==== INPUT FOR THIS TASK

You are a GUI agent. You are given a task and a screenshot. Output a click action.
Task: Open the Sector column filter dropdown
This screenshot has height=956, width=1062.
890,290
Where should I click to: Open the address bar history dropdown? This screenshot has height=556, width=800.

========

## REQUIRED TASK
Add 37 to every coordinate value in the listing above, and write out all of its lines again, requests included.

## WRITTEN RESPONSE
You are a GUI agent. You are given a task and a screenshot. Output a click action.
Task: Open the Sector column filter dropdown
This screenshot has height=956, width=1062.
927,327
Where should I click to: Open the address bar history dropdown? This screenshot has height=556, width=800.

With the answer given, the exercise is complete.